# EXERCISE REQUIREMENTS
Only the first line of the listing and the lines after it, up to and including the one containing "Task: Bookmark this post", should be retyped exactly.

# DATA TO PROCESS
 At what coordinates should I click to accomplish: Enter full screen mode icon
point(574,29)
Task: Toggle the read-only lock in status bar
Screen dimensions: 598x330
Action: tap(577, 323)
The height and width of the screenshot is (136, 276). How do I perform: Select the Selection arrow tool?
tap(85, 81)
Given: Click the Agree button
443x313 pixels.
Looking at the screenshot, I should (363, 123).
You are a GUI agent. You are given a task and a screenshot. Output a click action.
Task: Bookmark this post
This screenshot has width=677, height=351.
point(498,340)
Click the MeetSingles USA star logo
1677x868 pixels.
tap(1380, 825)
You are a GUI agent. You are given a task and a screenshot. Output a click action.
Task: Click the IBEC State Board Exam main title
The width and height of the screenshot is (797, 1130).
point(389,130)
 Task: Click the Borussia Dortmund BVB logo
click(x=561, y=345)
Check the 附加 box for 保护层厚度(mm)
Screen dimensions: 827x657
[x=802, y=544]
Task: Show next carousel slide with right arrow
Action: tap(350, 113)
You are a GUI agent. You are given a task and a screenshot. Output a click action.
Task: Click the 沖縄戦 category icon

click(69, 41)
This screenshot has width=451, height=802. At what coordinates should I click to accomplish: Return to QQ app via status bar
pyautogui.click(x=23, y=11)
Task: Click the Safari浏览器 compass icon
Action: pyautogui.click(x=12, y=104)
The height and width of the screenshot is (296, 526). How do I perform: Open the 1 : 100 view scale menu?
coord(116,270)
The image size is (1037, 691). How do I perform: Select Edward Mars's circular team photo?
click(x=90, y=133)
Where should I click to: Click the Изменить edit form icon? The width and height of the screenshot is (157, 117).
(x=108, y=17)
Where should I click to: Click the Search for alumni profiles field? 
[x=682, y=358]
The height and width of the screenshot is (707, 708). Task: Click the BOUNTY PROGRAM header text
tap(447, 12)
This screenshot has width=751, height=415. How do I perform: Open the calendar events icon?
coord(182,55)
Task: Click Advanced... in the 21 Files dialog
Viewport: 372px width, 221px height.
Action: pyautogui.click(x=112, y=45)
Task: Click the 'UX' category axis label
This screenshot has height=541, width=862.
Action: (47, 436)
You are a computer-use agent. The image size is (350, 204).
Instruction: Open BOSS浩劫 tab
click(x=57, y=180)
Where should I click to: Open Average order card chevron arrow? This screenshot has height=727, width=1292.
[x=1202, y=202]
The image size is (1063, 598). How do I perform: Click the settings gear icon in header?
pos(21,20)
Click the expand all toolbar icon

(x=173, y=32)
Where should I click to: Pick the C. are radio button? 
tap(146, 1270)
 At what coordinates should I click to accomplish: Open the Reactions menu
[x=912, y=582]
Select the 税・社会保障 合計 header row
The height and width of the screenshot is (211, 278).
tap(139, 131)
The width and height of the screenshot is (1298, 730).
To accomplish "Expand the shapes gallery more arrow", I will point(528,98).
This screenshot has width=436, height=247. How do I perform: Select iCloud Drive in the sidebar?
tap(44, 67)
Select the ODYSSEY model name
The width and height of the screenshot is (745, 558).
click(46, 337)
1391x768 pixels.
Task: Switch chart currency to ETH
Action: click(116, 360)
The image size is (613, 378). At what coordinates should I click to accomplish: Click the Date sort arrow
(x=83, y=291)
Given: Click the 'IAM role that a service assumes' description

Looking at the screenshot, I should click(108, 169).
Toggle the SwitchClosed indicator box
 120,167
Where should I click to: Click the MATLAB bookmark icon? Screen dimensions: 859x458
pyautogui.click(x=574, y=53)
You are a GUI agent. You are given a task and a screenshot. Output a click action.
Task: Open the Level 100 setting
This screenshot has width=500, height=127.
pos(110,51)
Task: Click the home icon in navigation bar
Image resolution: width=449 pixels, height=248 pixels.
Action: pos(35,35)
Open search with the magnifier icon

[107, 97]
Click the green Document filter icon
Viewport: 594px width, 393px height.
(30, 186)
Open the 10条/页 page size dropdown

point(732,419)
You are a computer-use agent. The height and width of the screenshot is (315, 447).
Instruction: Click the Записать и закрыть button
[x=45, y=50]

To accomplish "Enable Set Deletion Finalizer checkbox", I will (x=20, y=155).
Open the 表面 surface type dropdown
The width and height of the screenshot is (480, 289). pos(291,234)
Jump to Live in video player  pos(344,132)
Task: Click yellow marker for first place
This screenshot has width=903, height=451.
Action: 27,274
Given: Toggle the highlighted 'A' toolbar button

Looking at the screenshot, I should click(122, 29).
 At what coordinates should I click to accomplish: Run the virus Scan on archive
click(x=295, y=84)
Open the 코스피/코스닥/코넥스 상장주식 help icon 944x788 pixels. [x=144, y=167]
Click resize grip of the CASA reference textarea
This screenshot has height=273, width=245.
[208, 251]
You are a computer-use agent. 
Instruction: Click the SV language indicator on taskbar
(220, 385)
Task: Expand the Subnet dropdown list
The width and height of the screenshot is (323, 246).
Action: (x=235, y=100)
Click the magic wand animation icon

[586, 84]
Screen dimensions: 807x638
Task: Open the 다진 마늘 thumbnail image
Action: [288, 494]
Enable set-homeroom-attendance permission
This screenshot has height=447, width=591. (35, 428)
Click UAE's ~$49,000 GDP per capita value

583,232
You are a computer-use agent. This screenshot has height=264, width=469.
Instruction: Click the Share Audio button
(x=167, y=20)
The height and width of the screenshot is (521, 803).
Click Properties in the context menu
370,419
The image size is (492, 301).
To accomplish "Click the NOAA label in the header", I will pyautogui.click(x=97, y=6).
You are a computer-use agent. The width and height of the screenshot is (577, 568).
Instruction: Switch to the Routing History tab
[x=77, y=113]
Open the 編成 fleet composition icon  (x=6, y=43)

# ANSWER
 At what coordinates should I click to accomplish: Enter full screen mode icon
point(574,29)
Task: Toggle the read-only lock in status bar
Screen dimensions: 598x330
Action: tap(577, 323)
The height and width of the screenshot is (136, 276). How do I perform: Select the Selection arrow tool?
tap(85, 81)
Given: Click the Agree button
443x313 pixels.
Looking at the screenshot, I should (363, 123).
You are a GUI agent. You are given a task and a screenshot. Output a click action.
Task: Bookmark this post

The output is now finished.